Excerpt →
■ ■ ■ ■

Lets say a current standard set has an overall average box value (after reasonable costs to sell) of $80, equal to the shop's cost to buy those boxes form their distributors.
Now then, you have a standard format where there is a variety of decks that are considered tier 1 for purposes of having the best chance to win a tournament with. Lets say each of those decks costs, say, $300 (making up a number simply for example purposes). That puts the entry cost for a player at that $300 price if they are trying to be as competitive as possible with the current 1-deck needed to play in a tournament structure. Because there are several decks that are viable, the demand for the singles that make up those decks is split within the playerbase among the cards that make up those various decks.
Now, you suddenly change the format to requiring players to have 3 decks to play in tournaments. From a strictly baseline standpoint that would increase the cost from $300 for 1 deck, to around $900 for 3 decks. However that doesn't account for the sudden increase in demand that will occur as demand would suddenly at minimum double for all tournament viable deck cards in the format, if not triple depending upon how many tier-1 decks existed in the format. The balancing act to that, in this case being that as demand increases the value of singles, it will raise the overall average box value accordingly for many of the standard sets, thus making them more viable to open for singles to sell, which will increase supply to a point where equilibrium could once again be reached, however not to a point where the cost would decrease below the current 1-deck format supply/demand/box value structure because why would shops or individuals who are explicitly opening boxes to sell singles from do so when the overall average box value is below their cost (they wouldn't, that's the thing).
In the end no matter what, you still end up in a structure where with the current 1-deck required to play in a tournament structure, the cost will be x amount (I used $300 above as just a random example), whereas when you increase that to three decks required, the cost will be 3x (or around $900 as the above example I used). All the increase in supply from boxes being more viable to open for singles would do would be to keep the individual deck costs from increasing, it would never help in them actually decreasing from current costs/values.
If anyone wishes to dispute any of the above, please feel free to do so, but just make sure you use factual economic examples with supply/demand with specific sources to back up those claims.
And as before, this setup wouldn't work at all with non-standard formats, as those sets not being in print would only see demand increase, with no increase in supply to match. Thusly creating a massive increase in cost.

■ ■ ■ ■

Data entries →
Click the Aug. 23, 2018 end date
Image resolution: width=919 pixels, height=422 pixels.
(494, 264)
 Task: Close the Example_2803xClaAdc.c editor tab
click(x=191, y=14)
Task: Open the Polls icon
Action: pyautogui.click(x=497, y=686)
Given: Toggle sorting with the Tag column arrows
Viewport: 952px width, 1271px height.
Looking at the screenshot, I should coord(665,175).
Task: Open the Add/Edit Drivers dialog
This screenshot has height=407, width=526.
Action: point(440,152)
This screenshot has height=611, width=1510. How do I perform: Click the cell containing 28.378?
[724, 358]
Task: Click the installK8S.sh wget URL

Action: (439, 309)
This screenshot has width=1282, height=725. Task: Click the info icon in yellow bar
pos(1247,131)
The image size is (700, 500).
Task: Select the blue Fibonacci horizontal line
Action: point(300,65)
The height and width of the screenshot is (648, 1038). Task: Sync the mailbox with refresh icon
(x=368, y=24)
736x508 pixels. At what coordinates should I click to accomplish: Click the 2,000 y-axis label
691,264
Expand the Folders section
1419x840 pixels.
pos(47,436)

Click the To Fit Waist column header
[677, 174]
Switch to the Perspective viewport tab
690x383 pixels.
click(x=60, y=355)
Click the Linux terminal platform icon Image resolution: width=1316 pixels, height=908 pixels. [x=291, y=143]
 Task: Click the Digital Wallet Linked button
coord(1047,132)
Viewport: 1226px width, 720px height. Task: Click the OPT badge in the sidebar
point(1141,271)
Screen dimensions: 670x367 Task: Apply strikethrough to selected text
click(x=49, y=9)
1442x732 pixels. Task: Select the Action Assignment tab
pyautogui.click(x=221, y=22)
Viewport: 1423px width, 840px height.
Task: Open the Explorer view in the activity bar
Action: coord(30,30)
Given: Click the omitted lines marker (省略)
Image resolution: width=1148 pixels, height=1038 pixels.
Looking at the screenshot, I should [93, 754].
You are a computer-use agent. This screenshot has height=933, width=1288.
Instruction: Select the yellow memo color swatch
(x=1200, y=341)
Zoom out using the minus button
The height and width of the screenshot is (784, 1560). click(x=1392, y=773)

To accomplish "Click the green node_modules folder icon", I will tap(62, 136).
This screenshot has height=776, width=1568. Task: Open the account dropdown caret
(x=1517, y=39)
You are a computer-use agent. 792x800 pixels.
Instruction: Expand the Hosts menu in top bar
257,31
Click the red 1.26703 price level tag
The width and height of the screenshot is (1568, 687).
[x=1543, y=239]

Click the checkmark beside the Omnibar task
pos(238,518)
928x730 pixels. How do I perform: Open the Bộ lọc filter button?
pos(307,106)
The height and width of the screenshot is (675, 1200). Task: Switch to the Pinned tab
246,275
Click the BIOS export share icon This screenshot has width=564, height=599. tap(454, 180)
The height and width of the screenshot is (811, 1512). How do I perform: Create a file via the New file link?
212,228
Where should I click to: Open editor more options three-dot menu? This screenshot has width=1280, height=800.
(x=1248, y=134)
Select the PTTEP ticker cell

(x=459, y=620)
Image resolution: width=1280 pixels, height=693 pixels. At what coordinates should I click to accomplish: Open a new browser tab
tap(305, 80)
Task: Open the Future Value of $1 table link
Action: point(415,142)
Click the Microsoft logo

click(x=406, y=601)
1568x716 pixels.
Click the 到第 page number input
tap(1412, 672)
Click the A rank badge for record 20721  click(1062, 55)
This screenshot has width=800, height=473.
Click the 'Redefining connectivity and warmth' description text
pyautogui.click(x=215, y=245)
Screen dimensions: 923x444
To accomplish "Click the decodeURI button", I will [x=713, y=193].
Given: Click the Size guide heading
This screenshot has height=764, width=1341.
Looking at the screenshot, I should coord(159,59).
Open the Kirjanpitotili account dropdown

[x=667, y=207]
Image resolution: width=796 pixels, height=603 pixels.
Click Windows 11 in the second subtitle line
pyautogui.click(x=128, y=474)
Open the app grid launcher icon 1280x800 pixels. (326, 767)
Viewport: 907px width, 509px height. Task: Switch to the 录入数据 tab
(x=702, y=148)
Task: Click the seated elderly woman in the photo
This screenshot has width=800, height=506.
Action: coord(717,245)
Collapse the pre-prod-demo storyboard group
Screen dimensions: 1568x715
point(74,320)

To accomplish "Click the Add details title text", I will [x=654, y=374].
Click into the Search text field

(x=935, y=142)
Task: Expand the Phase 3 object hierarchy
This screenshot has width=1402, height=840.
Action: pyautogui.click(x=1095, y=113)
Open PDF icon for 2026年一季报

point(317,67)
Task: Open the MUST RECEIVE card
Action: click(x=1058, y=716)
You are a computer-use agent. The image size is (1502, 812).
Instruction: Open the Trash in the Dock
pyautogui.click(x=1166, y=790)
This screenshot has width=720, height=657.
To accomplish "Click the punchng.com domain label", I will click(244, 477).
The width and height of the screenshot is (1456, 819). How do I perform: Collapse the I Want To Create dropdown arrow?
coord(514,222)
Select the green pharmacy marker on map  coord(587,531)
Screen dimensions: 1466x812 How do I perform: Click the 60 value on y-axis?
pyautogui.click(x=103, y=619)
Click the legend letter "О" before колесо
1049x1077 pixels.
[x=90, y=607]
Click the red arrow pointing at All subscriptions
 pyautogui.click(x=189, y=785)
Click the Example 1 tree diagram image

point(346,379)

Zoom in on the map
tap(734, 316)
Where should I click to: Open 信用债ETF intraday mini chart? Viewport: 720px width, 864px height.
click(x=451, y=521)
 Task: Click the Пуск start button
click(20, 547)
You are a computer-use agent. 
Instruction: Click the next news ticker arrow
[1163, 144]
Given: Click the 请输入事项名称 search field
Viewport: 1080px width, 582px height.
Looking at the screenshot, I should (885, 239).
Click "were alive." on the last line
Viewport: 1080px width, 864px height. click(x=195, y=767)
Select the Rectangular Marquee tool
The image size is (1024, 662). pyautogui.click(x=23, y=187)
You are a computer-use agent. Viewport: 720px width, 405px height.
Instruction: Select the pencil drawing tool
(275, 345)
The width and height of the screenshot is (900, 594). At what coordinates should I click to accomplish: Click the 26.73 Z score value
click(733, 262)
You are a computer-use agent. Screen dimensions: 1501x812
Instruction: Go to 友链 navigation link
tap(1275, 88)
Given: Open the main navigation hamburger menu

■ ■ ■ ■

Task A →
List every distinct dollar amount stated in the deck-cost post.
Task B →
In the listing, replace "screenshot" with "capture" in the lines from the line with "This screenshot has width=720, height=657." to the line with "pyautogui.click(x=103, y=619)", and return only those lines, otherwise unchanged.
The listing has no connection to the deck-cost post.

Task response A →
$80, $300, $900

Task response B →
This capture has width=720, height=657.
To accomplish "Click the punchng.com domain label", I will click(244, 477).
The width and height of the capture is (1456, 819). How do I perform: Collapse the I Want To Create dropdown arrow?
coord(514,222)
Select the green pharmacy marker on map  coord(587,531)
Screen dimensions: 1466x812 How do I perform: Click the 60 value on y-axis?
pyautogui.click(x=103, y=619)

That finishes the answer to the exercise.